Automatic Exponential Smoothing Method

The primary goal for a demand forecasting solution is automation. The Automatic Exponential Smoothing method (Auto ES) automatically selects an exponential smoothing model to a time series. Auto ES is a proprietary forecasting algorithm that compares the varying ES methods against each other for the best fit while being the least complex.

Auto ES considers a collection of six candidate models:
  1. Simple Exponential Smoothing (Simple ES):
    • Simple ES ignores seasonality and trend features in the demand data.

    • Simple ES is effective when there are short time horizons in which less than one year of historic demand data is available or data is untrended and unseasonal.

    • Simple ES produces a flat line (Level only) forecast.

  2. Holt Exponential Smoothing (Holt ES):
    • Holt ES captures trends but is non-seasonal.

    • Holt ES treats data as a one-dimensional trend (up or down).

    • Holt ES provides forecast estimates by combining an estimated trend for the forecast horizon and the smoothed level at the end of the series.

    • Holt ES is effective for short or long horizons and provides a damping effect for long horizons.

  3. Additive Winters Exponential Smoothing (Additive Winters ES):
    • Additive Winters ES extracts seasonal indexes assumed to have additive effects on the de-seasonalized series. Effects are applied additively to levels and trends.

    • Additive Winters ES requires sufficient data of at least two years of history.

    • Additive Winters ES controls the smoothing of the components of level, trend, and seasonality.

    • Additive Winters ES is effective when there are zeros in the history.

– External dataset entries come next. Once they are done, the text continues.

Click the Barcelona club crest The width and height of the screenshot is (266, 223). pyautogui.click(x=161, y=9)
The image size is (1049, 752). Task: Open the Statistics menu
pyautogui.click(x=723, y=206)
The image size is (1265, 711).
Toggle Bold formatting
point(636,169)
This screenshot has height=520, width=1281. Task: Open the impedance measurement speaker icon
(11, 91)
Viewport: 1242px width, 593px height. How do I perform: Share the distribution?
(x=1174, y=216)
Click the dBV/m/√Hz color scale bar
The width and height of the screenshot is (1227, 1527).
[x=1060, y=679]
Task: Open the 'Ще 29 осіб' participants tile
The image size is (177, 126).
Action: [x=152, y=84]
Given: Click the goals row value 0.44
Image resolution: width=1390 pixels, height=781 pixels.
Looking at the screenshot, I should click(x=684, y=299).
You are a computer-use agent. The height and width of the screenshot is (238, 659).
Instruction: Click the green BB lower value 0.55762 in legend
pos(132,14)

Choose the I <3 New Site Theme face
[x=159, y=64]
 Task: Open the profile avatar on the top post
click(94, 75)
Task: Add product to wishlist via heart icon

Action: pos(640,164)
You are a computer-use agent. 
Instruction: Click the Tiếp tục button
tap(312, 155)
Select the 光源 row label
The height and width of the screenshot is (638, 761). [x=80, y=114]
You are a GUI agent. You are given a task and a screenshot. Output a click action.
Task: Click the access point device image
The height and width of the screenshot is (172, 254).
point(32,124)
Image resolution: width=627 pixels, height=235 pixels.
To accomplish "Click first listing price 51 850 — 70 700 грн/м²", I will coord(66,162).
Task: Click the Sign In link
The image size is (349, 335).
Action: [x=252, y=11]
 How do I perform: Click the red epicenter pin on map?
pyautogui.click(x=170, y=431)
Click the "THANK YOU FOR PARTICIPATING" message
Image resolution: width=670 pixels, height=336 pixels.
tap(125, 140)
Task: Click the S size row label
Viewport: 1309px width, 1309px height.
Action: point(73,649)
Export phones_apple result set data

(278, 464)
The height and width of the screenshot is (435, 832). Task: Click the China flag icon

  4. Multiplicative Winters Exponential Smoothing (Multiplicative Winters ES):
    • Multiplicative Winters ES extracts seasonal indexes assumed to have multiplicative effects on the de-seasonalized series. Effects are applied multiplicatively to levels and trends.

    • Multiplicative Winters ES requires sufficient data of at least two years of history.

    • Multiplicative Winters ES controls the smoothing of the components of level, trend, and seasonality.

    • Multiplicative Winters ES does not work when there are zeros in the history.

  5. Seasonal Regression:
    • Seasonal Regression is for sales forecasts based entirely on sales from the same time period last year. Forecasting using only last year sales involves simple calculations and often outperforms more sophisticated seasonal models. –

    • Seasonal Regression performs best when dealing with highly seasonal sales data with a short sales history.

    • Seasonal regression is designed to address retailer needs when sales history is between 56 to 104 weeks.

    • Seasonal Regression uses simple linear regression with last year’s sales as the predictor variable and this year’s sales as the target variable.

    • If there are significant shifts from year to year, Seasonal Regression will learn the shift and appropriately weigh last year’s data, keeping the same shape but adjusting the scale.

  6. Bayesian:
    • The Bayesian method combines historic sales data with sales plan data and is effective for new products with little or no historic data. The sales plan provides expert knowledge. The sales plan defines the shape of the selling profile or lifecycle and the scale of the total quantity expected to be sold over the plan's duration. The Bayesian method merges a customer’s sales plans with any available historical sales.

    • The Bayesian method starts with a seasonal sales plan and evaluates the following conditions to calculate the forecast:
      • When no sales history exists, the forecast equals the sales plan.

      • As sales data becomes available, the forecast adjusts, and the scale becomes a weighted average reflecting known history.

      • Once sufficient sales data is collected, it can be switched to one of the different standard forecasting methods.

During configuration, an implementer may determine if only Seasonal Exponential Smoothing (Seasonal ES) methodologies are appropriate and remove access to Simple ES and Holt ES methods.